PROBLEM —
The answer must consist solely of the lines from the line with "Image resolution: width=1118" to the end of the data below, transcribed exactly and with no pictures.

(AVAILABLE DATA begins)

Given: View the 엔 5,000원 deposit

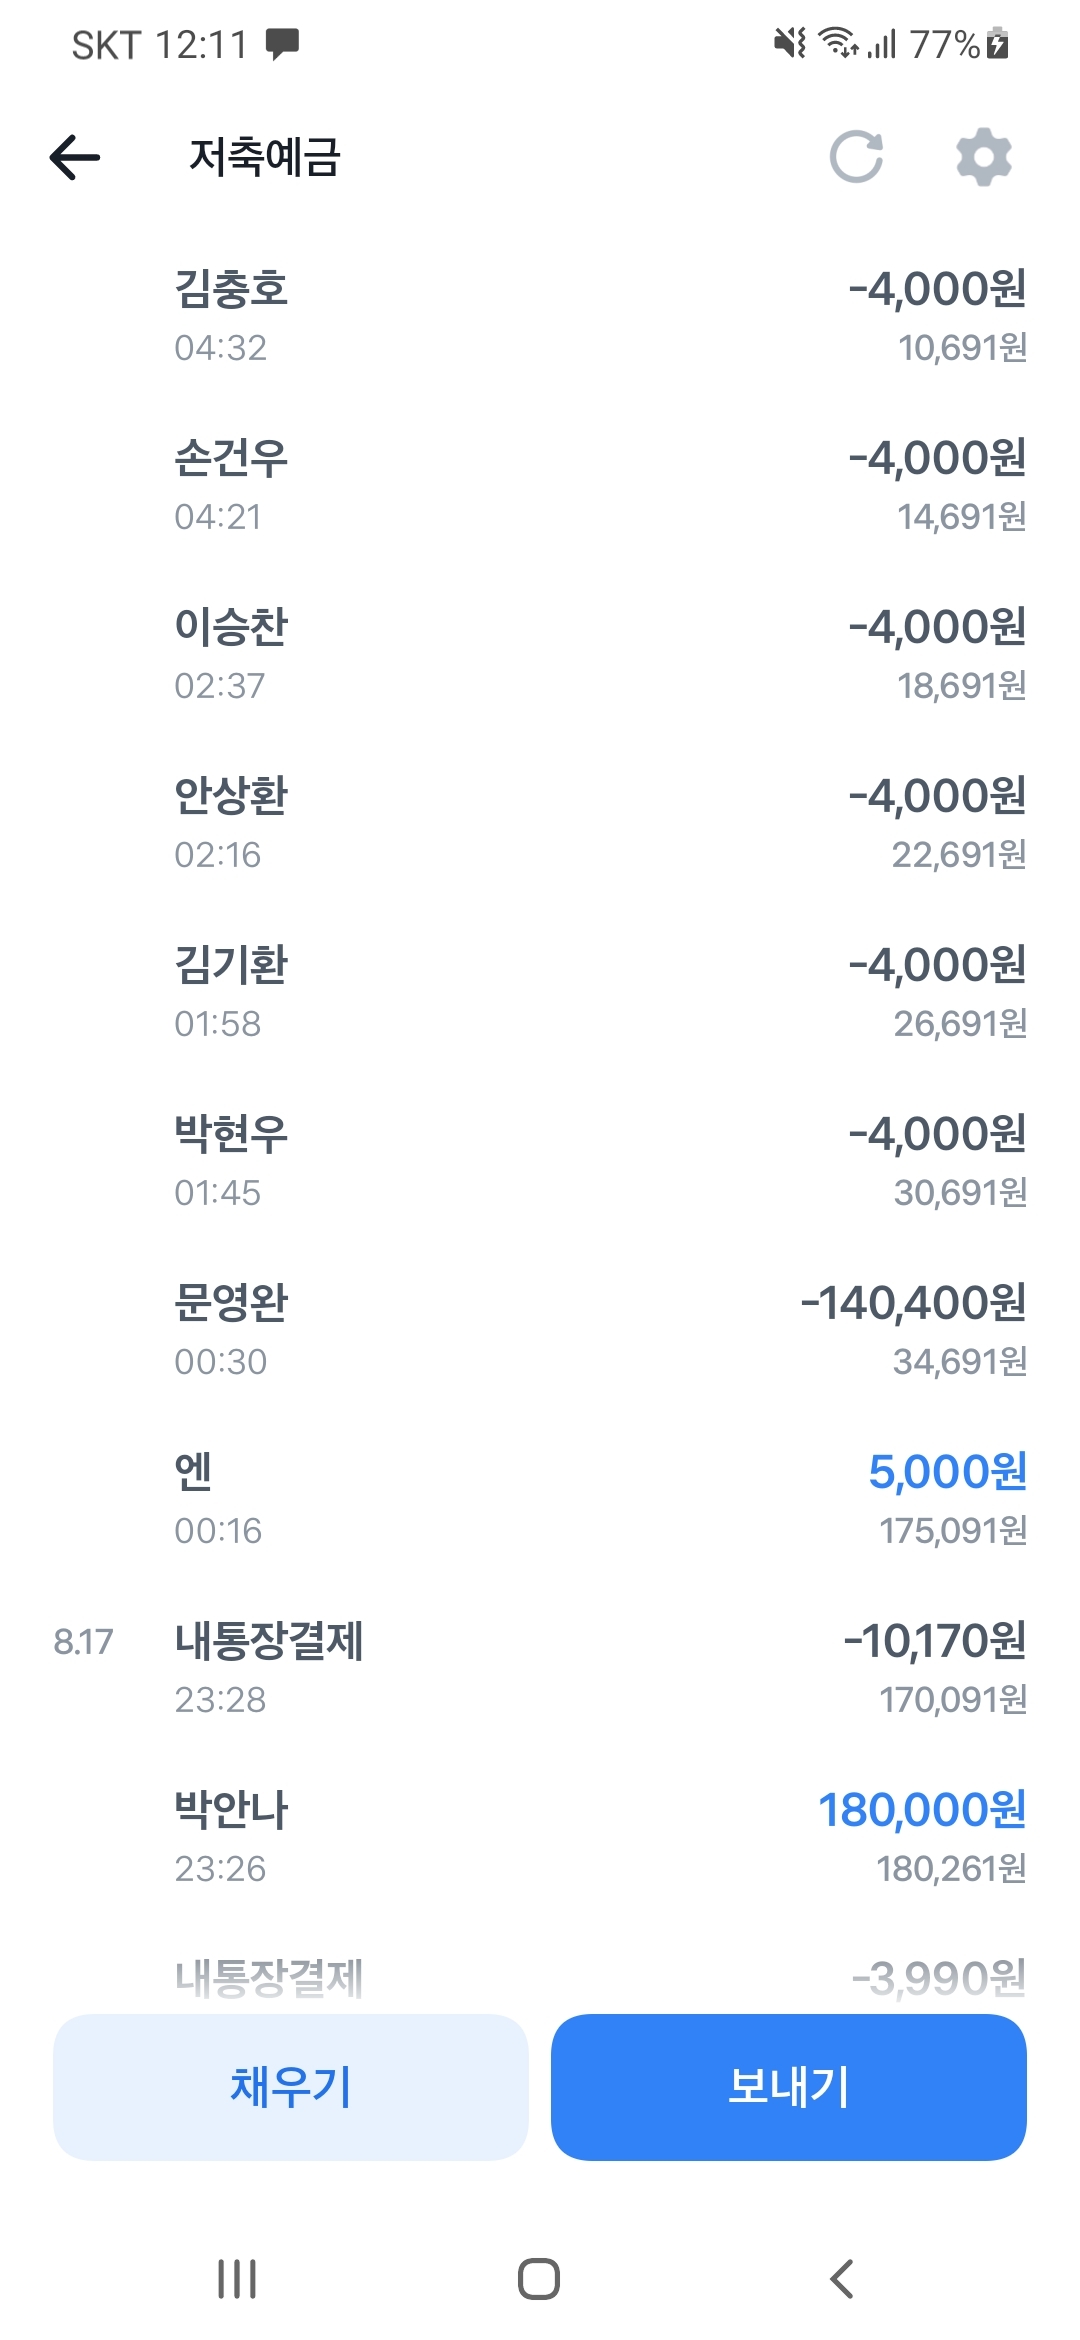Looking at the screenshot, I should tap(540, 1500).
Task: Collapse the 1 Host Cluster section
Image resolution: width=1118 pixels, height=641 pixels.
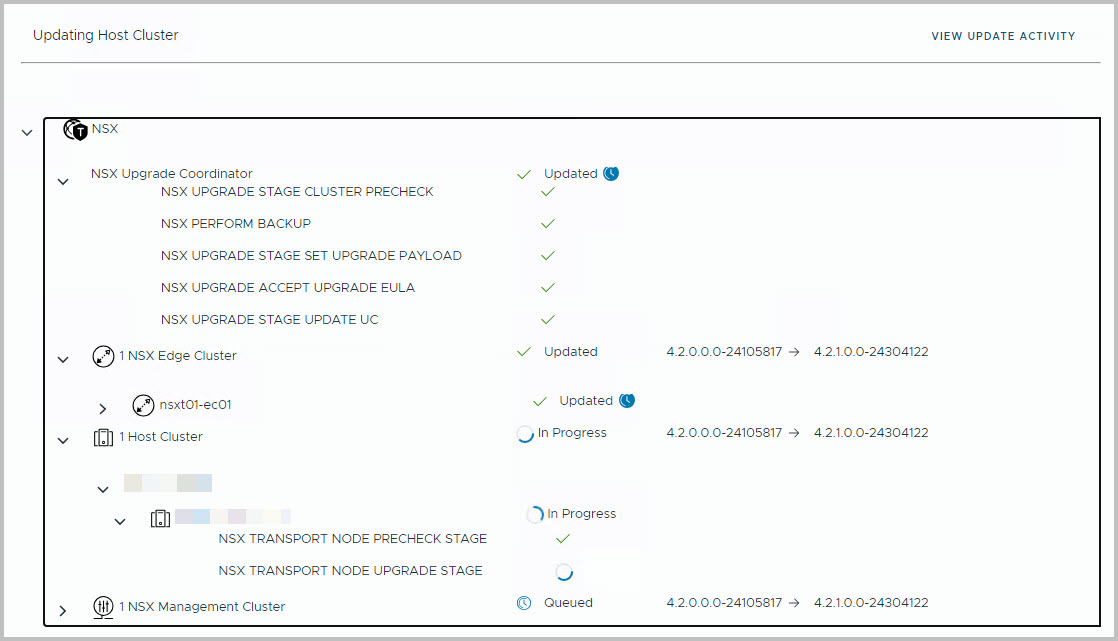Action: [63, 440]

(AVAILABLE DATA ends)

ANSWER BELOW —
Image resolution: width=1118 pixels, height=641 pixels.
Action: [63, 440]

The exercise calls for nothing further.